Finite-Temperature Order-Disorder Phase Transition in a Cluster Model of Decagonal Tilings

TL;DR

This paper extends a cluster model of decagonal tilings from 2D to 3D, demonstrating a finite-temperature phase transition with critical exponents determined via Monte Carlo simulations.

Contribution

It introduces a 3D extension of a 2D decagonal tiling model and analyzes its phase transition properties using Monte Carlo methods.

Findings

Evidence of a finite-temperature order-disorder phase transition.

Determined critical exponents through finite-size scaling.
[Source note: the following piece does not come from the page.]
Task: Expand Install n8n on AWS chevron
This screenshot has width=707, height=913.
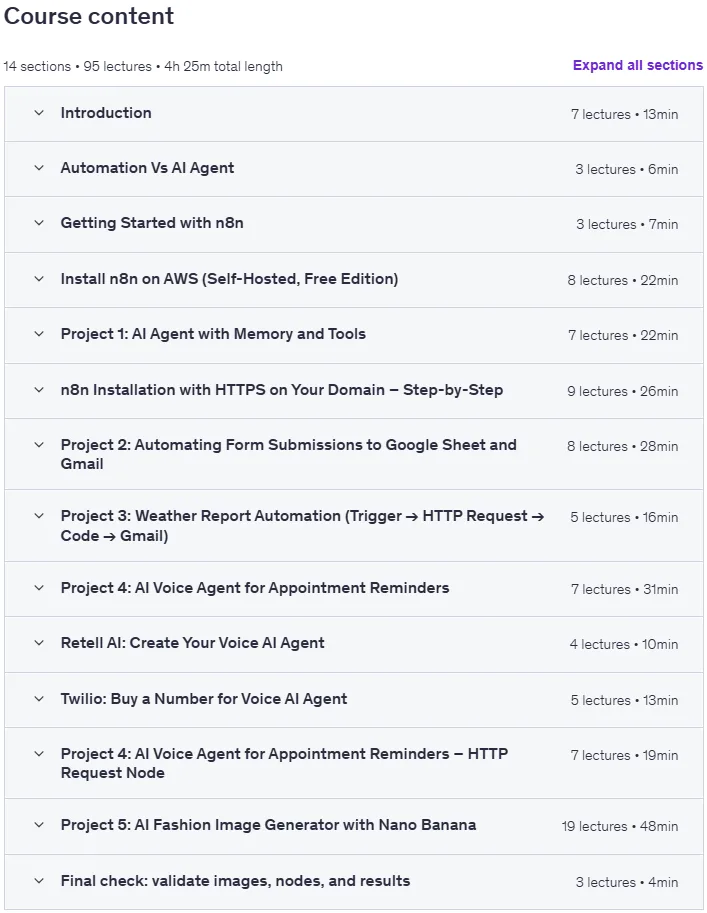Action: click(x=39, y=279)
Model achieves a perfect decagonal quasicrystal at low temperatures.

Abstract

In a recent paper ["Cluster Model of Decagonal Tilings" (to be published in Phys. Rev. B)], we have introduced a cluster model for decagonal tilings in two dimensions. This model is now extended to three dimensions. Two-dimensional tilings are stacked on top of each other, with a suitable coupling between adjacent layers. An energy model with interactions leading to a perfect decagonal quasicrystal at low temperatures is studied by Monte Carlo simulations. An order parameter is defined, and its dependence on temperature and system size is investigated. Evidence for a finite-temperature order-disorder phase transition is presented. The critical exponents of this transition are determined by finite-size scaling.